‘SealSpotter Challenge’ Reaches Out To Citizen Scientists
Victoria’s Phillip Island Nature Parks has launched its popular annual global SealSpotter Challenge early to provide much-needed entertainment for people at home, as well as to contribute to vital seal research.
The island, located just 90 minutes south of Melbourne, in Australia, is home to thousands of fur seals who feed and frolic in the sea and on land.
SealSpotter harnesses the drone technology currently being used by Phillip Island Nature Parks to monitor several colonies of Australian fur seals on Victoria’s offshore islands.
The high-resolution images captured during the pupping season of December 2019 are uploaded to the SealSpotter portal, ready for Citizen Scientists to start counting from today.
Participants have two weeks to access the web portal and count as many seals and seal pups as they can. Some of Victoria’s fur seal colonies can number in the tens of thousands, so the contribution made by citizen scientists counting the various populations accurately and efficiently is hugely valuable to researchers.

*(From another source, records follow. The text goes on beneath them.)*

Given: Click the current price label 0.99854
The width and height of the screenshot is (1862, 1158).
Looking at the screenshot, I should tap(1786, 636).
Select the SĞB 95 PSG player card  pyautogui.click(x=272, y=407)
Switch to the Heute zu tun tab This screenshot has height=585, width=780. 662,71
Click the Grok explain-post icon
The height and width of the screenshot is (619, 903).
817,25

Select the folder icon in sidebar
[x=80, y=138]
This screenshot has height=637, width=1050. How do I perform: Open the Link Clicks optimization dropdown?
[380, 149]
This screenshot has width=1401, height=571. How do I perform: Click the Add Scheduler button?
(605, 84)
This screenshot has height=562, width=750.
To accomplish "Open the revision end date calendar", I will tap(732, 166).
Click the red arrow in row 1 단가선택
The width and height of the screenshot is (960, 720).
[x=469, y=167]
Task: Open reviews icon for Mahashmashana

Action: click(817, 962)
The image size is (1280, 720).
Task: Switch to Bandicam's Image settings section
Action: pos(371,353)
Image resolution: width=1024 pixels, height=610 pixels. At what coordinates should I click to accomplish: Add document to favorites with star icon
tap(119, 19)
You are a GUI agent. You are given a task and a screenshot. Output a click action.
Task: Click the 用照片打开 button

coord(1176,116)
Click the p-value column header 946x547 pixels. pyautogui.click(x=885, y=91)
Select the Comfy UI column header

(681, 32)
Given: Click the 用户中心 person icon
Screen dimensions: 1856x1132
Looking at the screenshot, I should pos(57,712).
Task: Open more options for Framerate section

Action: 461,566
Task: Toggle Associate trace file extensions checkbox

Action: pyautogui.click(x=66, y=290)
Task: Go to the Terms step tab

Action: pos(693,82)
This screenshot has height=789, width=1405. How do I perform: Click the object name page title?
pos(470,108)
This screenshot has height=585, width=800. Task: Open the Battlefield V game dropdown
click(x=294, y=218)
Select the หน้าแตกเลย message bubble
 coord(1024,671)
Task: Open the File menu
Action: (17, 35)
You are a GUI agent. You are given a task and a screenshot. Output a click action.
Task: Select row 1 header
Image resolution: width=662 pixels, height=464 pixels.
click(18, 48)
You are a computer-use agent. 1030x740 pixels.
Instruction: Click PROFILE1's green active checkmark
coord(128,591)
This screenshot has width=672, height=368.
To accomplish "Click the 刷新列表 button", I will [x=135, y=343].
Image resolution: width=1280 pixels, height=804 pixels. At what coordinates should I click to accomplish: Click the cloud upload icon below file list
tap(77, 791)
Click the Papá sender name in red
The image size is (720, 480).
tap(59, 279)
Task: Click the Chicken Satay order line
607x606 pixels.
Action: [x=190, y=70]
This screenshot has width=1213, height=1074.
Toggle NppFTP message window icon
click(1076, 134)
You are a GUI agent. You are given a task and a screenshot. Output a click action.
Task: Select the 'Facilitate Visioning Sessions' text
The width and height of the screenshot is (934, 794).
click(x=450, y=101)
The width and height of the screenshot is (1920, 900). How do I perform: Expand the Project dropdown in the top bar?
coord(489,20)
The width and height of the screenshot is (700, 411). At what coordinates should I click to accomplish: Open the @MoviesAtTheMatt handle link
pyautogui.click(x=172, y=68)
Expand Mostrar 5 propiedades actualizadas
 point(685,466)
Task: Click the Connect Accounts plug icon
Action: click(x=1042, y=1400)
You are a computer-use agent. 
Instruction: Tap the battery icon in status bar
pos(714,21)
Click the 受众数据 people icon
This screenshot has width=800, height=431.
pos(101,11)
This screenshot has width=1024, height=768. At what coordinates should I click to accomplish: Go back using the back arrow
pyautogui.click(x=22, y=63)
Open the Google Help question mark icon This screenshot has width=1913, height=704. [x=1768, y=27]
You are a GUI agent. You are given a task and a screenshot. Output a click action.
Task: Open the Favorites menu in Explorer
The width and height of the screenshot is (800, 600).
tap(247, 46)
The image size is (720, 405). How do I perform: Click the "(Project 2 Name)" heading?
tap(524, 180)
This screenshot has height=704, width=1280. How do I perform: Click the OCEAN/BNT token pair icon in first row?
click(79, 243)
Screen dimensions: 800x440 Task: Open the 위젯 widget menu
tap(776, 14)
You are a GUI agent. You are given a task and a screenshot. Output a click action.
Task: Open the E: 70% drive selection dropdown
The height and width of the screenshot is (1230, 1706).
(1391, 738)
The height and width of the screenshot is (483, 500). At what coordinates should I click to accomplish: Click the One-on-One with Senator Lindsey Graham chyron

The SealSpotter Challenge was launched on World Oceans Day in 2019 and Nature Parks’ researchers were thrilled with the results and the level of engagement by people from 25 countries and all continents of the world – even Antarctica.
Citizen Scientists from around the world managed to view and label over 16,559 images and classify over 113,039 seals. Phillip Island Nature Parks is a unique conservation organisation which operates the Penguin Parade, the Koala Reserve and a number of other eco-tourism experiences to inspire people to actively protect the environment.